Maria Lima Victor
One minute silence, 2014
1440×900
1’16
video

How to remember and how to commemorate?
One undertakes a hard piece of work when aims to represent historical tragedies introducing them to the wide audience.
This requires a lot of research, thoroughness and discretion.
Such an event usually remains in public awareness even for centuries, however, as time passes, the less survivors and participants have direct experiences about these events.
Artistic representations intend to prevent persons and stories that provide an insight into the entirety of the events throught the fate of the individual from becoming forgotten.

The video art ’ One minute silence’ does not directly operate with the event itself but is a sort of re-processing of the representation of the event.
Some of the remaining scenery of the film ’Schindler’s list’ can be found in an old mine known as ’Liban’ in Krakow.
It is under water during some parts of the year and dry and walkable some other times.

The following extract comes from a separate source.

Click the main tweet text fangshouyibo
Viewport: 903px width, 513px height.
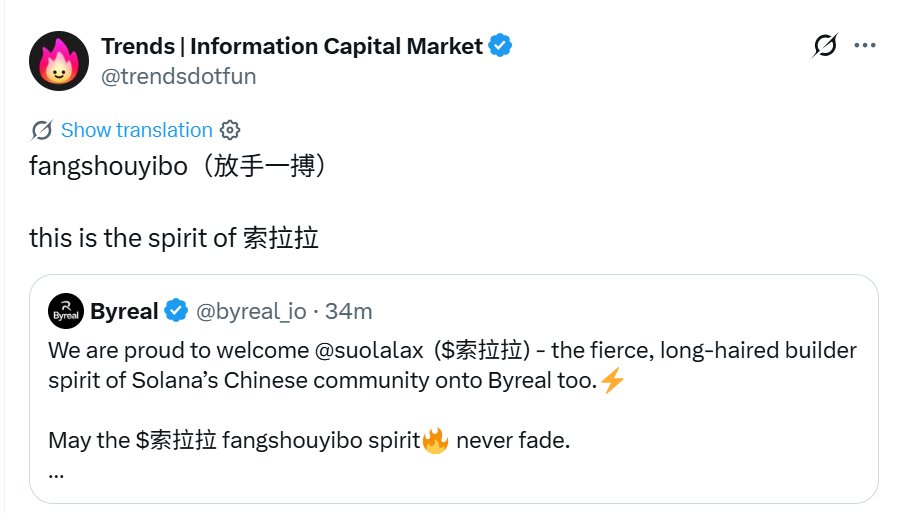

It served as a labour camp, mostly for Polish and Ukranian prisoners of war in the Second World War.
The realistic replica of the concentration camp of Plasow was built for the shooting here in at the beginning of the nineties, which in fact is only a few kilometers far from this region.
In the film – just like in real life – captives laid the gravestones of the near Jewish cemetery as pavement, which indicated the main route between the barracks and the workstation.
Among other things these gravestones were left behind by the staff laid as a walkable route, which got covered by weed or is under water some other time.
The real story of the mine and the real identity of the graves are not in public awareness, no descriptions help people walking around, the area is abandoned and dangerous, is usually visited by the local youth only.
It became a place without identity, a white spot in time and space to discover.